La tutela rigorosa del patrimonio naturalistico e la sicurezza della circolazione pedonale costituiscono elementi preponderanti rispetto agli interessi economici privati, giustificando la limitazione e il contingentamento del traffico veicolare da parte delle amministrazioni locali. Questo è il principio di diritto confermato dal Tribunale amministrativo regionale per la Sardegna, sezione prima, con la sentenza n. 00994/2026 pubblicata il 1 luglio 2026 (sul ricorso n. 00610/2025).
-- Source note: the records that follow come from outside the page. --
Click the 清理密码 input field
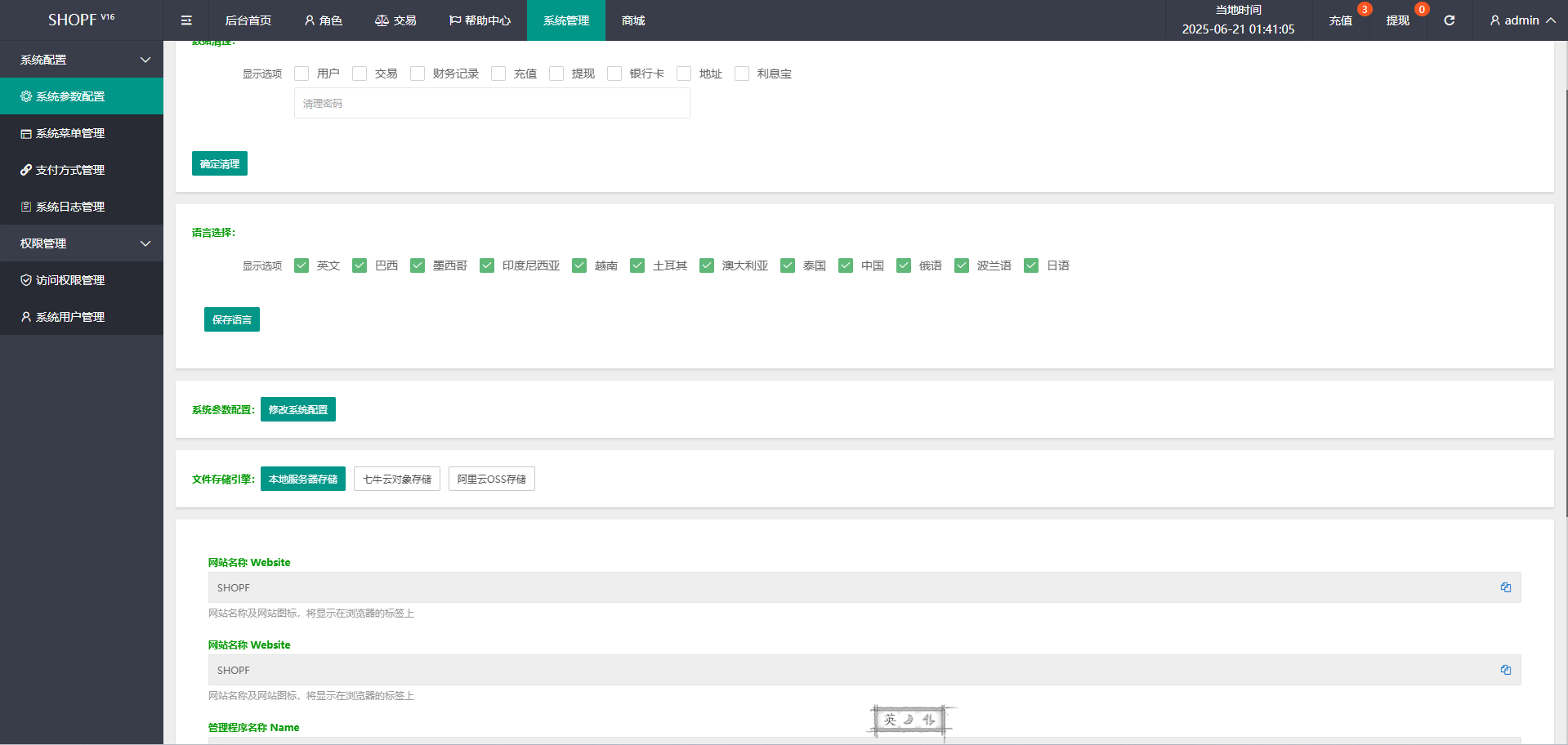This screenshot has width=1568, height=745. tap(492, 104)

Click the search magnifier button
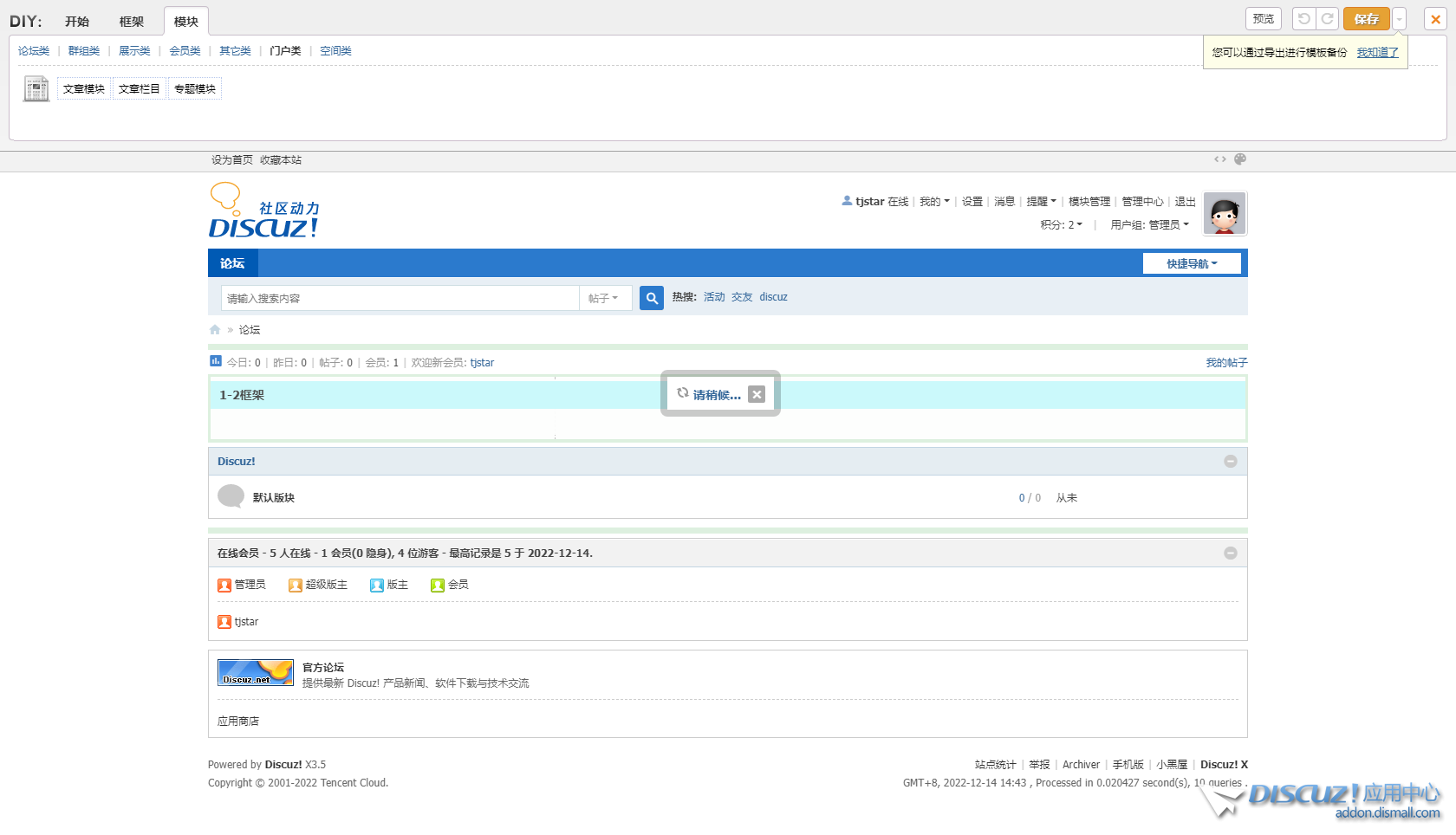click(651, 297)
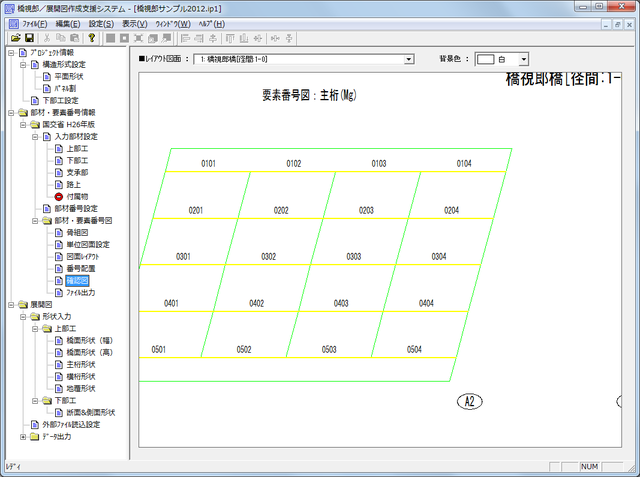Select 番号配置 in the tree
This screenshot has width=640, height=477.
[x=80, y=268]
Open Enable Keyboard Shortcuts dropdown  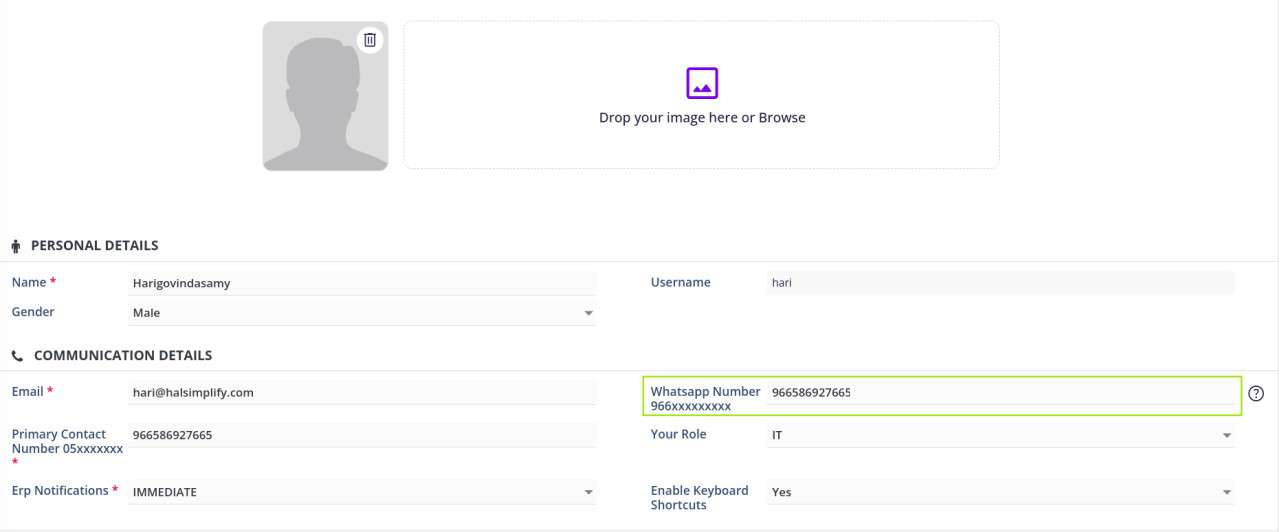click(1226, 492)
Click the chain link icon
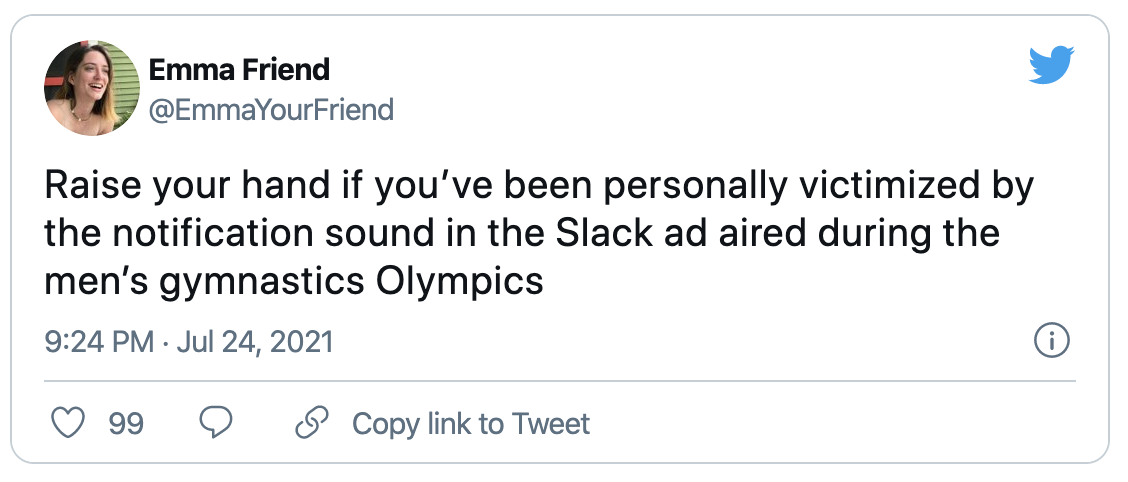This screenshot has height=482, width=1128. [312, 424]
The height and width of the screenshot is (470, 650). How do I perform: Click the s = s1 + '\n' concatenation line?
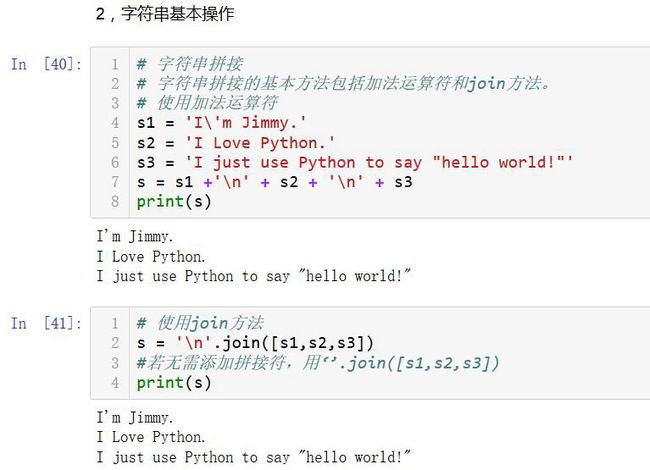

I giudici amministrativi hanno chiarito che i provvedimenti volti a regolamentare e limitare l’accesso dei veicoli a motore in aree di particolare pregio ambientale sono pienamente legittimi, purché rispondano a criteri di proporzionalità e ragionevolezza.
I cardini del principio giuridico
Il Tar ha delineato i confini della discrezionalità amministrativa nella gestione delle strade situate all’interno dei siti di interesse comunitario (Sic), evidenziando i seguenti punti:
- prevalenza dell’interesse pubblico: la necessità di salvaguardare habitat delicati dal degrado e dal compattamento del suolo causato dai mezzi a motore giustifica l’imposizione di divieti di transito stabili;
- proporzionalità delle misure: le restrizioni non violano il principio di proporzionalità se l’amministrazione prevede un regime flessibile, come la concessione di deroghe orarie o numeriche per le attività economiche locali;
- presenza di alternative: la legittimità del divieto è rafforzata dalla presenza di vie d’accesso alternative per utenti e dipendenti, dimostrando che l’azione pubblica non azzera la libertà d’impresa ma la conforma alla tutela del territorio.
In conclusione, l’azione del comune è stata ritenuta immune da vizi di irragionevolezza: quando l’esigenza di protezione ambientale è evidente e i flussi veicolari rischiano di compromettere in modo irreversibile l’ecosistema costiero, l’ente locale ha il potere-dovere di intervenire regolando gli accessi.